[Records of locating words and elements]
____
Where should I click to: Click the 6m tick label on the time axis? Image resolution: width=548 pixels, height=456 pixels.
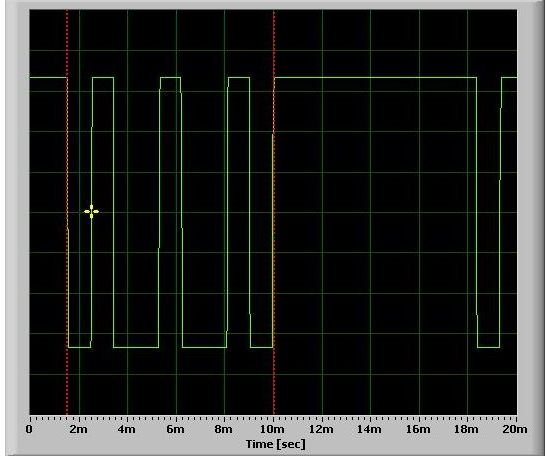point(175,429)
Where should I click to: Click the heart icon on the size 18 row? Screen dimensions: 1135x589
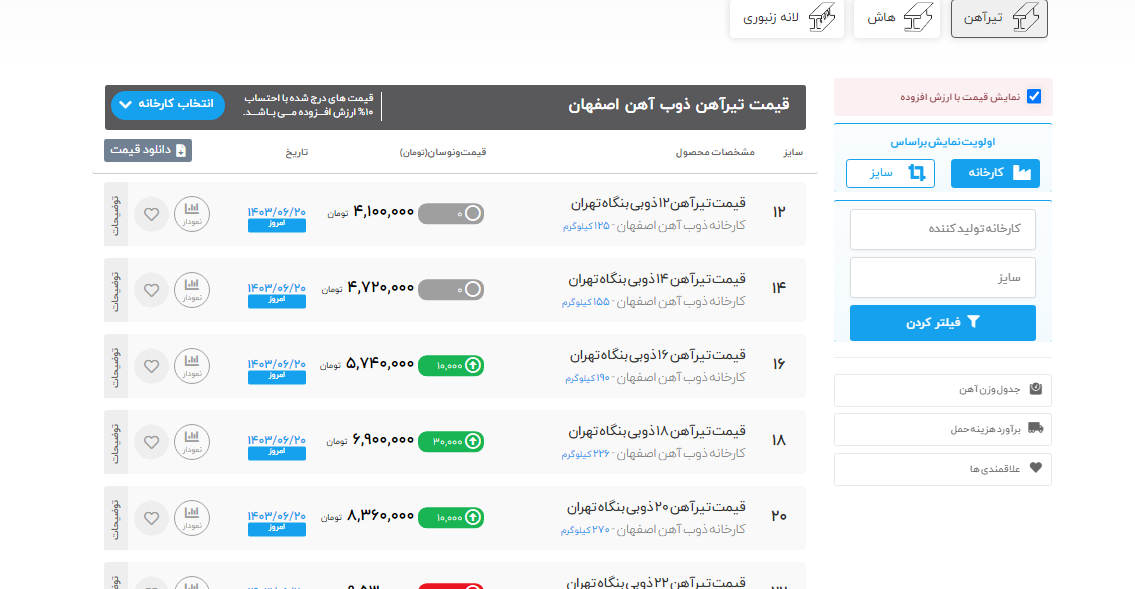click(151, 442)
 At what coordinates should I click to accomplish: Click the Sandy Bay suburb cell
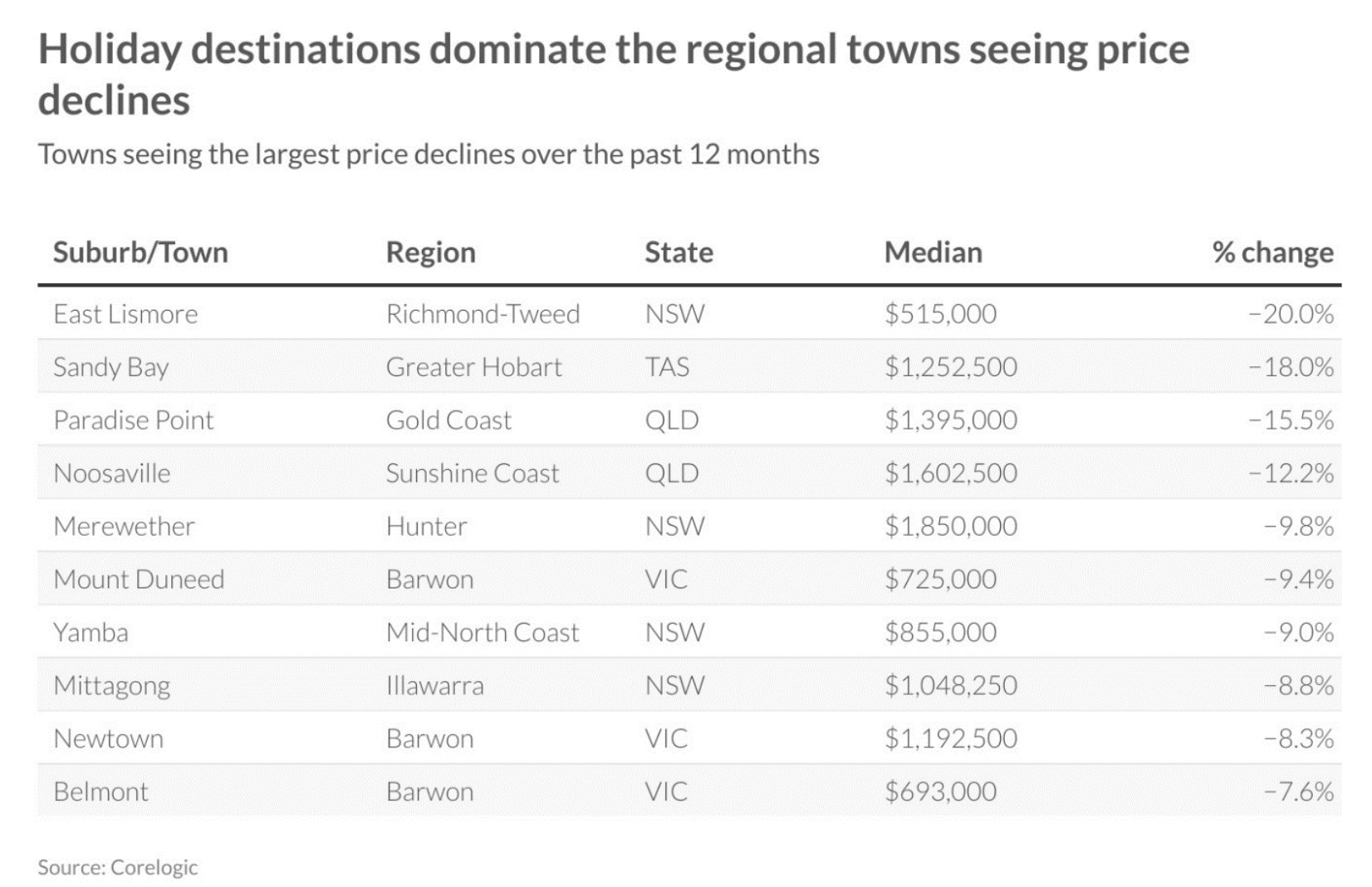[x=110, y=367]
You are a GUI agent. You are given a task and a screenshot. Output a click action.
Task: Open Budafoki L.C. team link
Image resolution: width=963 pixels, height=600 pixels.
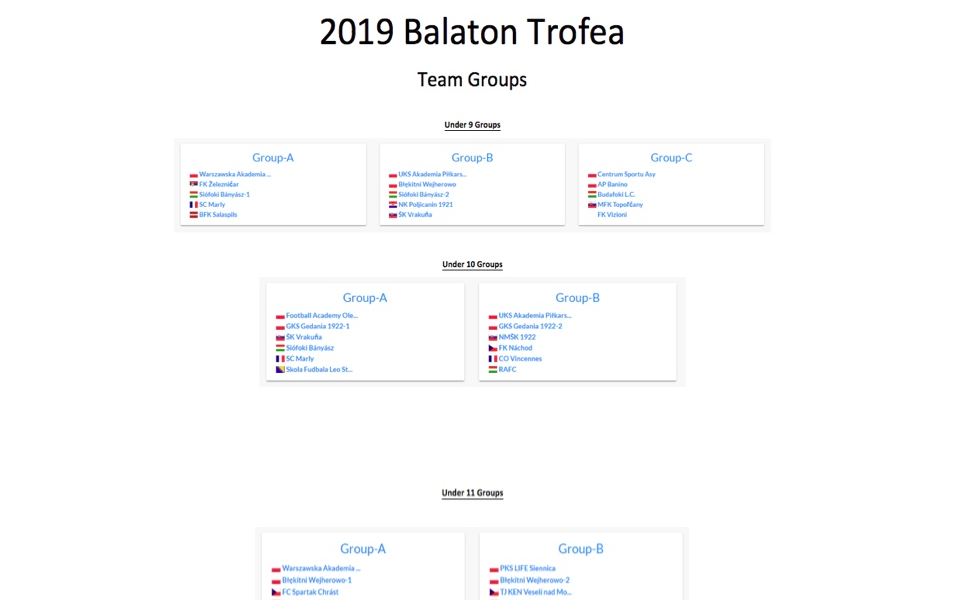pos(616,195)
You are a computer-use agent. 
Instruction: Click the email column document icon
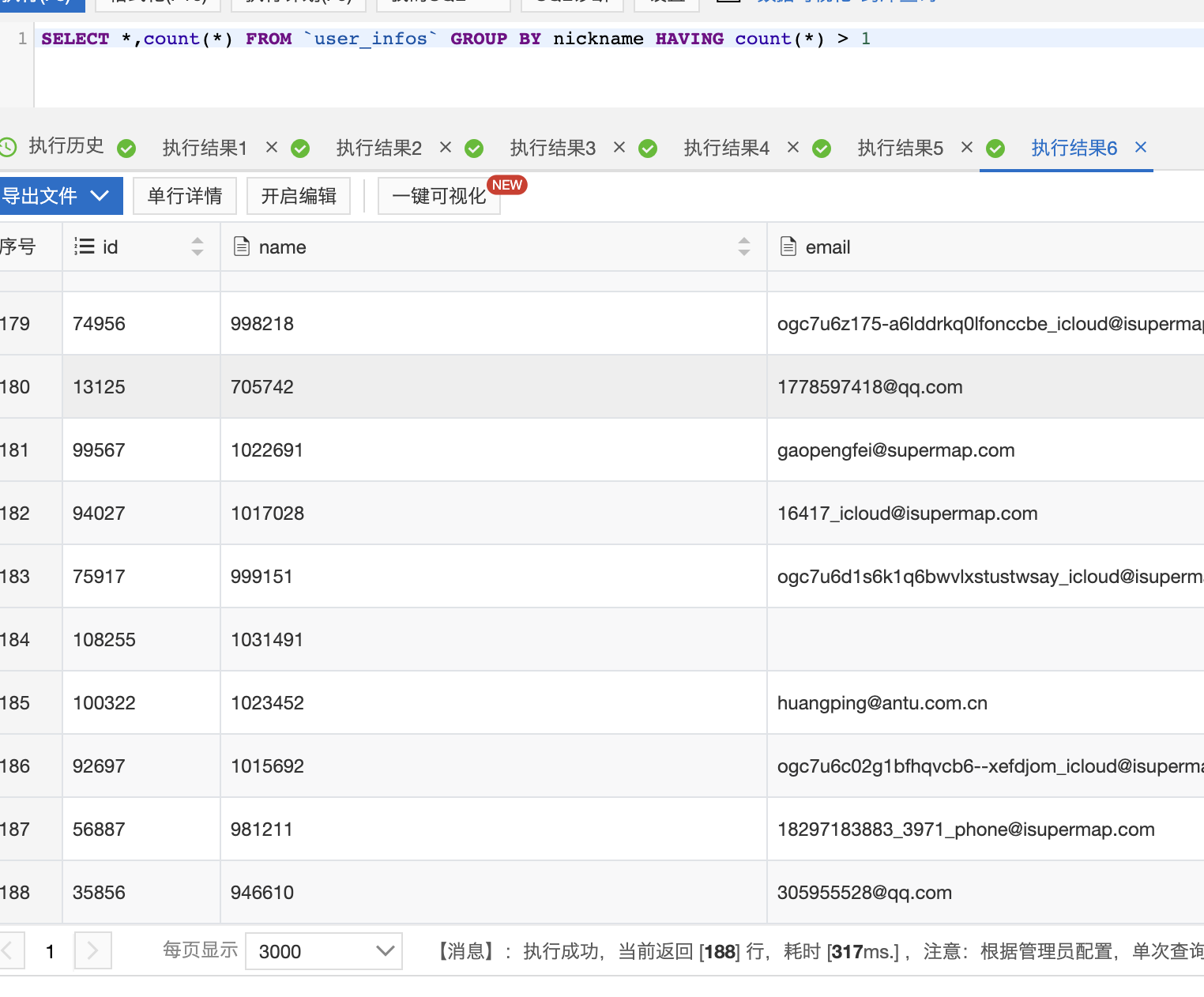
____
- [EXERCISE DETAILS] Please repeat the lines of the listing above, beginning at the line that contains "Where should I click to: Click the heart" and stopping after the line that contains "[x=110, y=367]". Leave the pictures out.

- [SOLUTION TO THE PROBLEM]
Where should I click to: Click the heart icon on the size 18 row? Screen dimensions: 1135x589
click(151, 442)
 At what coordinates should I click to accomplish: Click the Sandy Bay suburb cell
[x=110, y=367]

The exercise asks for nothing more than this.